The Dorset Wildlife Trust, which has begun its own programme of vaccinating badgers, welcomed news last week that MPs supported a motion put forward in the House of Commons to halt the policy on culling.
However, culls could still go ahead, despite the success of the motion.
A spokesperson for Defra said: “Bovine TB is the most pressing animal health problem in the UK and causes untold misery to our beef and dairy farmers.
“The government remains determined to tackle bovine TB by all available means which is why we have outlined a 25-year plan to eradicate this disease by addressing infection in both cattle and wildlife which was debated and approved by Parliament last year. We are considering the findings of the independent expert panel before a decision is made on making further licences to cull badgers available.”
Paul Gould, Dorset County Chairman of the National Farmers Union (NFU), said: “From what I’ve heard people have come to the conclusion that the cull will be coming to Dorset but until the official announcement is made we can’t be certain. There’s always going to be speculation but the decision is expected shortly.”

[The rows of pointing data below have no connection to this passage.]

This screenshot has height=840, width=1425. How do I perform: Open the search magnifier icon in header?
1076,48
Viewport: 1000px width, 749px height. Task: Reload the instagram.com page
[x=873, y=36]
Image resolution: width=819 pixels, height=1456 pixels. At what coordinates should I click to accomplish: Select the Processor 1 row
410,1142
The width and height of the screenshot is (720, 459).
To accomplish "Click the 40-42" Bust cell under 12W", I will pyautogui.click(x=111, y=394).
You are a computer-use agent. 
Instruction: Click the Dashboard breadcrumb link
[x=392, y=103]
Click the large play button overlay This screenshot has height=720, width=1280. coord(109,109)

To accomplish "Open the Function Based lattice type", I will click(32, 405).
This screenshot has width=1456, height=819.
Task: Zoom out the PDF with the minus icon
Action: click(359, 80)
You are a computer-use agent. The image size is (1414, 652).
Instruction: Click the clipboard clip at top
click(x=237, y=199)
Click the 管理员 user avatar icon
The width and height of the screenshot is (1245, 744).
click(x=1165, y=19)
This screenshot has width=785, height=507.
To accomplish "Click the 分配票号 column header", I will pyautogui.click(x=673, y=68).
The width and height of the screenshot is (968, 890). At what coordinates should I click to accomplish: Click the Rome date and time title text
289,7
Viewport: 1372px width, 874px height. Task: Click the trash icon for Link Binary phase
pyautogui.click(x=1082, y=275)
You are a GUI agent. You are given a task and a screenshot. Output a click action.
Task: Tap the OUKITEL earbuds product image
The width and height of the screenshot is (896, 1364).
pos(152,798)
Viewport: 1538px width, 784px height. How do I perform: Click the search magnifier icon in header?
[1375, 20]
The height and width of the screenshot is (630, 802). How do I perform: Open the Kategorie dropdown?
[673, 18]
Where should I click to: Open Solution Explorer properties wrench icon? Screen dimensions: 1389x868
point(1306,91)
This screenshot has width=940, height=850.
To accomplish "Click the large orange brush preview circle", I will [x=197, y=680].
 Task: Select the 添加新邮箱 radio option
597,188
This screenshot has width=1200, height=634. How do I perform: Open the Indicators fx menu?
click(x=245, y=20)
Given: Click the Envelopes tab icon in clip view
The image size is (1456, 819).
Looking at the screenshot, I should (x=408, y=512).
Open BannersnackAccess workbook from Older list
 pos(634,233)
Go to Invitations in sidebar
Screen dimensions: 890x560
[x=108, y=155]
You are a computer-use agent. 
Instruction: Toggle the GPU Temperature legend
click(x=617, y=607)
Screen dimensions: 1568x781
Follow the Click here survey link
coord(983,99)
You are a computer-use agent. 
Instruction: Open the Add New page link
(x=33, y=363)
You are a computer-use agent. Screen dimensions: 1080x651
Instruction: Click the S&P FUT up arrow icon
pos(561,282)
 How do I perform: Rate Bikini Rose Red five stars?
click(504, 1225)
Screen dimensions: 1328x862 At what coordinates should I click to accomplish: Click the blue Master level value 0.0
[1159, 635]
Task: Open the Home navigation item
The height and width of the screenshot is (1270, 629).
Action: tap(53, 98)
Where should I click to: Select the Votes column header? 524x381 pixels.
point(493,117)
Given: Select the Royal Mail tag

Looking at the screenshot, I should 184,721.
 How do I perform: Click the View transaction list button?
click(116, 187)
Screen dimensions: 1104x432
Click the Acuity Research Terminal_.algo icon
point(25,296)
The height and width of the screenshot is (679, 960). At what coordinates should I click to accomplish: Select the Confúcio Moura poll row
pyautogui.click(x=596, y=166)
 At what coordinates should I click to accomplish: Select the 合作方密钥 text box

Campaigners remain opposed to a cull in Dorset and the Badger and Bovine Welfare Group, which is based in the county, is also running a programme to vaccinate badgers.
Speaking on behalf of the group Andy Hamilton said: “This is sad but not unexpected news for Dorset badgers. The three main planks of this ramshackle policy – that it would be effective, humane and eradicate bovine TB – have been shown to be rotten. We could be looking at the disappearance of badgers from parts of Dorset altogether.”